Cultura e spettacolo

Apocalisse ovvero il fine della storia

Apocalisse è il titolo dell’opera inserita all’ultimo posto del canone neotestamentario e la sua inclusione avvenne dopo aspri contrasti fra le Chiese occidentali e quelle orientali che la riconobbero soltanto nel V secolo d.C. Ora, non si possono comprendere la forza evocativa delle immagini utilizzate nel testo (alcune riprese dalla mitologia e dall’astrologia pagane) e la sua bellezza prescindendo dal genere letterario, quello apocalittico, proprio del tardo giudaismo sviluppatosi tra la fine del III e l’inizio del II secolo a.C. (sull’importanza dei generi si rinvia al contributo insuperato del biblista tedesco E. Gunkel (1862-1932) e alla lettera Enciclica del 1943 “Divino afflante Spiritu” del grande Papa Pio XII (pontefice dal 1939 al 1958)). Il ricorso continuo al linguaggio allegorico rende ovviamente impervia ed al contempo affascinante la lettura di questo scritto, autorizzandone le interpretazioni più disparate sia dei fatti singoli, sia dell’insieme: condanna delle istituzioni storiche del tempo e, nella fattispecie, dell’Impero romano, profezia della fine dei tempi (Dante, nel canto XXIX del Purgatorio, paragona il libro ad un “vecchio solo venir dormendo, con la faccia arguta), testimonianza delle avversità che la fede cristiana deve fronteggiare, opposizione tra il male intrinseco all’esistenza terrena e la beatitudine dei giusti dopo la morte. Non mancano recenti interpreti (Dario Del Corno) inclini a sottolineare la tendenza teologica che puó istituire un collegamento dell’Apocalisse con il Vangelo di Giovanni: in entrambe le opere l’autore presenterebbe una sorta di “escatologia realizzata”, ossia la fiducia che il tempo attuale sia in sostanza già un tempo finale.

Presente e non futuro

Con la Sua venuta sulla terra e con il Suo messaggio Cristo ha realizzato il Regno dei Cieli e la rivelazione, dunque, riguarda l’interpretazione del passato e del presente, non la profezia del futuro.
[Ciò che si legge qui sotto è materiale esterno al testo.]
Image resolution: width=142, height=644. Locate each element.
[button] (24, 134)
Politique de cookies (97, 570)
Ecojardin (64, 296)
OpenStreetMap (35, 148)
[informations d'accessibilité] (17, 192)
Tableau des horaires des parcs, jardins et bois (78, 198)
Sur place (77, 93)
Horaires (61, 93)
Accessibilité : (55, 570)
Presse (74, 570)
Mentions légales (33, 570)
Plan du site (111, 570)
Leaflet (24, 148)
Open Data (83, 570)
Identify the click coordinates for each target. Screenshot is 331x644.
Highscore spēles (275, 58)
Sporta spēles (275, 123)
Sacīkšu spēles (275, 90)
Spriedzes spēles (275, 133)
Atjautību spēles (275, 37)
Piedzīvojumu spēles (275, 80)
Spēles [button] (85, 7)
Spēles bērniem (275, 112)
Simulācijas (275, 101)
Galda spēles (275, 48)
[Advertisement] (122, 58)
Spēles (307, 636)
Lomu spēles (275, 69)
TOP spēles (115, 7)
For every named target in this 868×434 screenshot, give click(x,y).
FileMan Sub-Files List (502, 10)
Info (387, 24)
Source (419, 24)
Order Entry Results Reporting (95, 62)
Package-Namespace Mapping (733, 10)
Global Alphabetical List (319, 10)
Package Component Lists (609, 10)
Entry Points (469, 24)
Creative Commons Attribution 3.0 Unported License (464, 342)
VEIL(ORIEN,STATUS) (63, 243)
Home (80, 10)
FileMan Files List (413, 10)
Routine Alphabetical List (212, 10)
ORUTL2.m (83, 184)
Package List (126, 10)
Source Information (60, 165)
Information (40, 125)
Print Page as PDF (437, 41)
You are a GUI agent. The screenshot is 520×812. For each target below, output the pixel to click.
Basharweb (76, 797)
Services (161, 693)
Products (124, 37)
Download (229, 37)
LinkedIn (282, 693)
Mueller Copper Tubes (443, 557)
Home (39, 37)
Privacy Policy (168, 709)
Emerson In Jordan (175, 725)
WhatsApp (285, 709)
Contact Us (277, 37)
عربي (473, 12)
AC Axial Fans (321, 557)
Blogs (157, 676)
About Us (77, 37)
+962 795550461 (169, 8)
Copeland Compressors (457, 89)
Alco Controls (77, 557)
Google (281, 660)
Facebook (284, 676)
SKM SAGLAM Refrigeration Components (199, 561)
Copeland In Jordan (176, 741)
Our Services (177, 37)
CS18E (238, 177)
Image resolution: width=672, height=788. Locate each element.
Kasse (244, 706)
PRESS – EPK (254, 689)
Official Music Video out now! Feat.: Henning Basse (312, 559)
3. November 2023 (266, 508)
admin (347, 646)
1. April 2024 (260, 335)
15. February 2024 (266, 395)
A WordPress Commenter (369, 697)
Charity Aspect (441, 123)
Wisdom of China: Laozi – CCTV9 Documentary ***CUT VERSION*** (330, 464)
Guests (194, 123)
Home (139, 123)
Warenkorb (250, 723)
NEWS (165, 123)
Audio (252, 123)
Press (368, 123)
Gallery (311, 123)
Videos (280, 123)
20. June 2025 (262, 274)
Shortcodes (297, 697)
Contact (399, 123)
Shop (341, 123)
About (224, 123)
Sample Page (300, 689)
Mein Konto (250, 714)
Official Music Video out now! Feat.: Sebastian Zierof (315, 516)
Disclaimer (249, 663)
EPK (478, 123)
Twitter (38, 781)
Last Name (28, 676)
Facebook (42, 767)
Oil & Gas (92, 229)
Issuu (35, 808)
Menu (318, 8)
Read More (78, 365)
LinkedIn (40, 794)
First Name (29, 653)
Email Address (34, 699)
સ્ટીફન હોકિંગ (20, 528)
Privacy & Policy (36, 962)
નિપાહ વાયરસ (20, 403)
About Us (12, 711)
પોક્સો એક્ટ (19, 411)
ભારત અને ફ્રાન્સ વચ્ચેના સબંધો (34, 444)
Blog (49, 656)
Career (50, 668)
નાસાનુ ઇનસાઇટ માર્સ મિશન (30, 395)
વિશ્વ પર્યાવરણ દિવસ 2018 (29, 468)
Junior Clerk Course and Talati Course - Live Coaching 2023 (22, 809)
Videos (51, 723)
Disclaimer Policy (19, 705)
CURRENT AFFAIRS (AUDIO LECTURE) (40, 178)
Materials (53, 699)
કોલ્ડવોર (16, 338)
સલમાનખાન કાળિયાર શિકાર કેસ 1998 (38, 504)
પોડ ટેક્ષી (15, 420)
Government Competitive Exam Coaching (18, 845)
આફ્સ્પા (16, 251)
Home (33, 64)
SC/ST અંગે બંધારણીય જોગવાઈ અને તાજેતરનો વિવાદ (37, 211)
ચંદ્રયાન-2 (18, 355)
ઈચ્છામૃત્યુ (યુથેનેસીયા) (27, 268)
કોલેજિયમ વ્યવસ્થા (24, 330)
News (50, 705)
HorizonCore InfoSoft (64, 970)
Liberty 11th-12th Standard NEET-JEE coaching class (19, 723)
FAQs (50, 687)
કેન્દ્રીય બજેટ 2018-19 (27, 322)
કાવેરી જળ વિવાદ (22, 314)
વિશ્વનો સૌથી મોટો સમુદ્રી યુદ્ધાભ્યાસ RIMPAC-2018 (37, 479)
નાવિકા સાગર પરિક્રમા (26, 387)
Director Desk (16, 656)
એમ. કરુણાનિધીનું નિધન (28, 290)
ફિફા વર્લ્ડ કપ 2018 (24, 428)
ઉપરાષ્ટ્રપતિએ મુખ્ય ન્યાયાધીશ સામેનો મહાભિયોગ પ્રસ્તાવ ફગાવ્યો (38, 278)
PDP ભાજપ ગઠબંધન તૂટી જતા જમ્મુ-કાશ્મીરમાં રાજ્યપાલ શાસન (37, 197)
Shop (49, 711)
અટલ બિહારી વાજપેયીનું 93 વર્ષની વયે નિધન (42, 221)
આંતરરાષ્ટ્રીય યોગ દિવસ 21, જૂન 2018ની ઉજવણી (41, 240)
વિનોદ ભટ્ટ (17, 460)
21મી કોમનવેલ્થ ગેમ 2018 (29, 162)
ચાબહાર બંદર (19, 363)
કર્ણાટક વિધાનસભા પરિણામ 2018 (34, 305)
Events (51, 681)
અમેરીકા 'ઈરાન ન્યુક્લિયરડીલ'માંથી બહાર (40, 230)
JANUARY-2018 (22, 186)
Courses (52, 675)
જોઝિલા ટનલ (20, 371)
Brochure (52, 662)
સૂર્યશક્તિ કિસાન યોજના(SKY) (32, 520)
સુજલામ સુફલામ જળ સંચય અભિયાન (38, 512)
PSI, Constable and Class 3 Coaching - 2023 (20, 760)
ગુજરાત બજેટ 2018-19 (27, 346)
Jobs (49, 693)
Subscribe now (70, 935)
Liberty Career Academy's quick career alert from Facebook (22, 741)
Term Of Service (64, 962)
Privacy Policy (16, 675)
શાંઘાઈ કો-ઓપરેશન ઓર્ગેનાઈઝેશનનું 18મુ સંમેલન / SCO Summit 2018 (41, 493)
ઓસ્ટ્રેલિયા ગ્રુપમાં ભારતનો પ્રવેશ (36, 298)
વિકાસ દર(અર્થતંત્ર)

È indubbio, comunque, che l’Apocalisse contenga una precisa teologia della storia volta, più che ad indicarci come finisce la storia dell’umanità, il fine della storia, ossia quello di una umanità che ha una pienezza non ancora compiuta ma giá in atto nella sua sostanza poichè in Dio trova la sua origine ed in Cristo, il Creatore fatto creatura, il suo senso. L’Apocalisse risponde, dunque, prepotentemente all’epoca post-moderna che ha creduto di rendere liberi gli uomini cancellando Dio. “Ogni progresso dell’uomo è una vittoria contro Dio” scriveva il filosofo anarchico Proudhon (1809-1865). L’emergenza sanitaria, il conflitto in corso tra Repubblica di Ucraina e Federazione Russa, la deificazione della scienza e della tecnica, l’incapacità della Chiesa cattolica di dare una risposta all’uomo sono i segni di una precisa teologia anticristica: iperimmanentistica (una materia/natura divinizzata in puro spirito bruniano), iperconfessionale mediante la quale il cristianesimo si apre alle altre religioni finendo per svuotare se stesso, scientifica nella misura in cui lascia implicitamente intendere che la scienza (quale?, quella dei piú?) sia una via di salvezza. L'”Entvölkerung des Himmel”, lo “spopolamento del Cielo” per dirla con Hegel (1770-1831), è già iniziato, ma noi sappiamo, ed è questo il senso autentico dell’Apocalisse, che la nostra storia non è un continuo girare in cerchio come ritenevano i Greci (cfr. Padre Elia Giacobbe), ma “una freccia di speranza lanciata verso il futuro” in cui ogni cosa sarà ricapitolata in Dio.